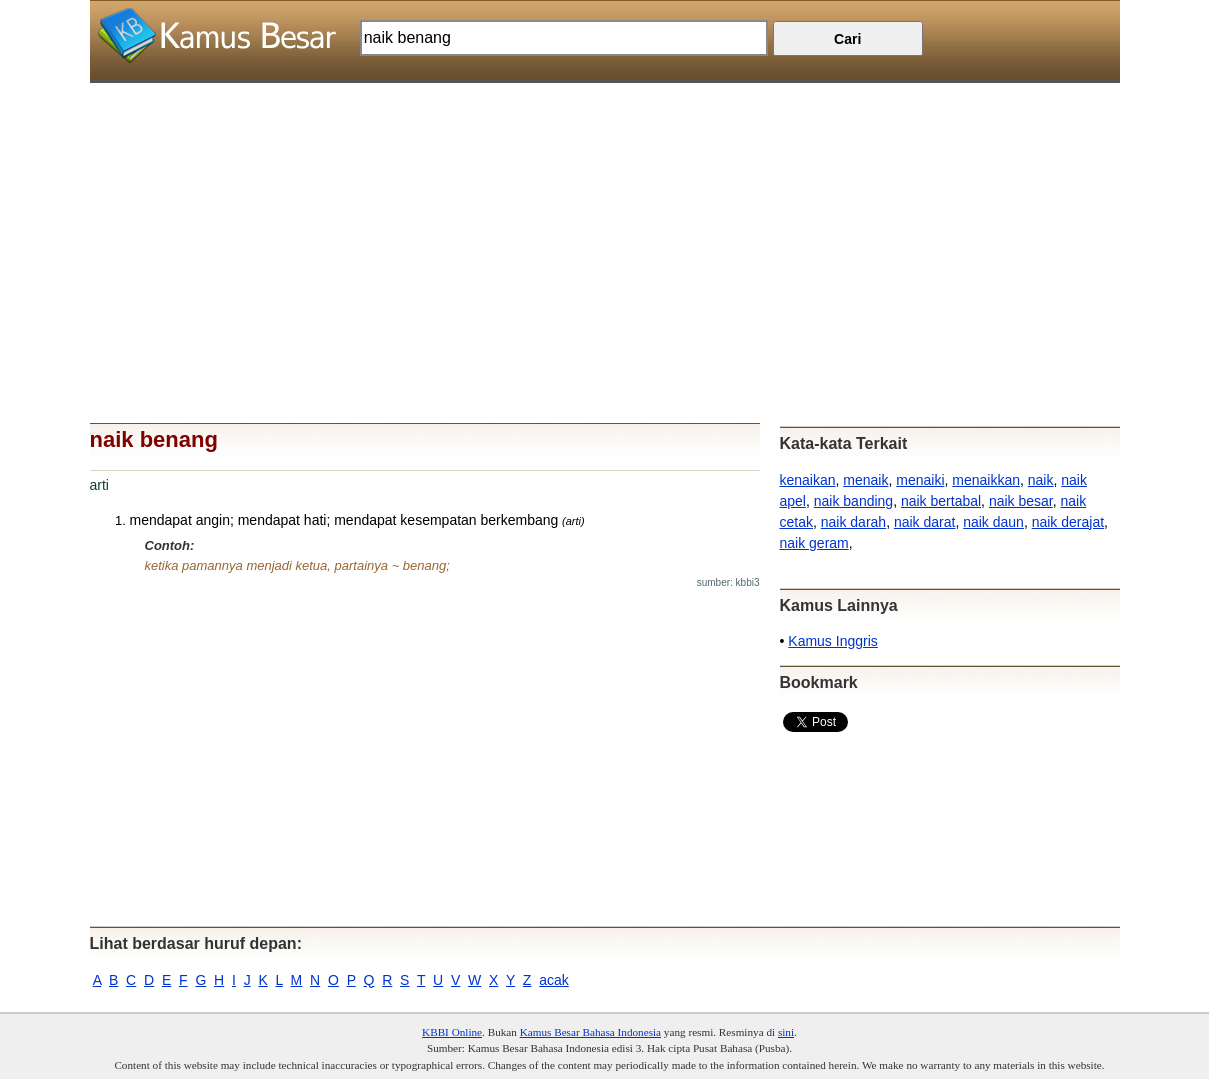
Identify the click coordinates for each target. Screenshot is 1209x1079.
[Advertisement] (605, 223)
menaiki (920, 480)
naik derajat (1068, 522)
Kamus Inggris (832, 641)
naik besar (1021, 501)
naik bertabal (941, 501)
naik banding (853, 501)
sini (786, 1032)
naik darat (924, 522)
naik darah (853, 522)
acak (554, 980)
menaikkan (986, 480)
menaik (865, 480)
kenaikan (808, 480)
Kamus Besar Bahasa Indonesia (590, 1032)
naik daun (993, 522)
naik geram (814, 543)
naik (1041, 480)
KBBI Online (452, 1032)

# # # # # # #

• _What you are asked to do_
Starting at the line that contains "acak (554, 980)" and ending at the last line of the data, rewrite each line with its request. Multiply every coordinate in the answers by 0.6 and round to whole numbers, with halves going up.

• _Result of this exercise_
acak (332, 588)
menaikkan (592, 288)
menaik (519, 288)
kenaikan (485, 288)
Kamus Besar Bahasa Indonesia (354, 619)
naik daun (596, 313)
naik geram (488, 326)
naik (625, 288)
KBBI Online (271, 619)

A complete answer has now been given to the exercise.